Kruskal–Wallis and ANOVA were used to assess variable divergence (standardized by
body size) between species for use as diagnostic characters in R.

Niche divergence

Niche similarity of all species was assessed by Principle Component Analysis (PCA)
using bioclim variables associated with GPS coordinates (Additinal file 1: Table S1) in the MASS and ggbiplot packages in R (95 % confidence ellipse probability
threshold). This method allows at least a preliminary view of habitat similarity for
severely range-restricted taxa such as the members of this complex. We evaluated both
a full bioclim dataset (all 19 standard bioclim variables) and a reduced dataset with
Pearson’s correlation coefficients below 0.7: Mean Diurnal Range, Temperature Seasonality,
Temperature Annual Range, Mean Temperature of Coldest Quarter, Precipitation of Wettest
Month, Precipitation Seasonality, Precipitation of Driest Quarter, Precipitation of
Warmest Quarter, Precipitation of Coldest Quarter (30 arc-second resolution, WorldClim
database 80]). In reconstructing ecological shifts across the phylogenetic tree, we rely on the
assumption that a species niche remains stable through time after divergence. Though
this appears to be widely true 16], 81], 82], there is increased uncertainty associated with assessing extremely locally adapted
lineages were spatial autocorrelation might have a more pronounced effect.

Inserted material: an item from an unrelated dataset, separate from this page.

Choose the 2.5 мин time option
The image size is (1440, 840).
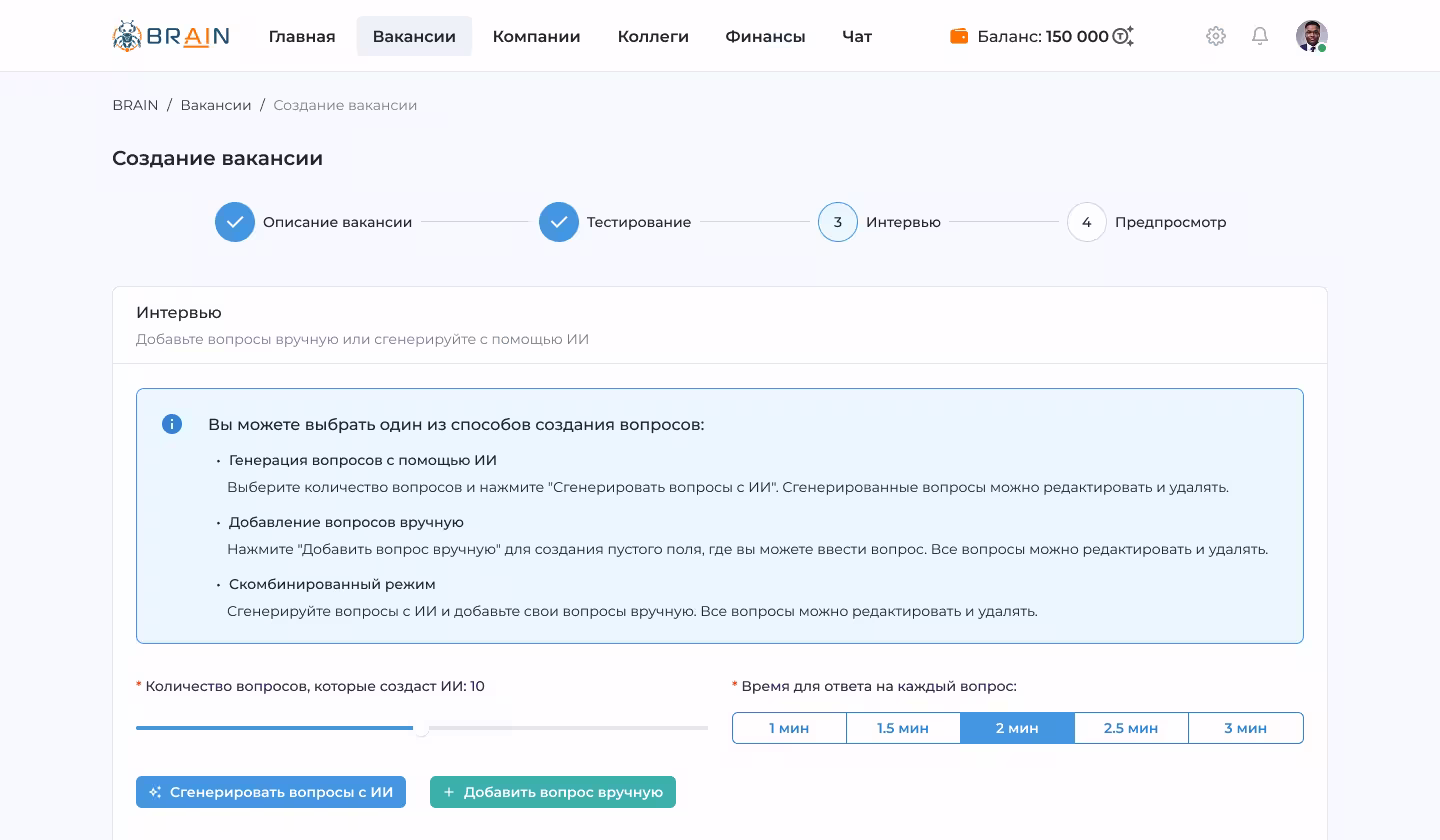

Range estimates and field observations of population densities

Species’ range estimates were calculated using standardized approaches conducted on
species being evaluated for the IUCN Red List of Threatened Speciesâ„¢ 52]. Estimates of population size were made using molecular techniques when sufficient
numbers of individuals were available (above). For those species with very few individuals
ever found (H. tanneri, H. ukwiva, H. davenporti), estimates were qualitatively assessed from sampling effort over multiple field
seasons (Lawson, Menegon, Loader, personal observations, 53]) in comparison to all known localities from other spiny-throated reed frogs (H. spinigularis, H. burgessi, H. minutissimus).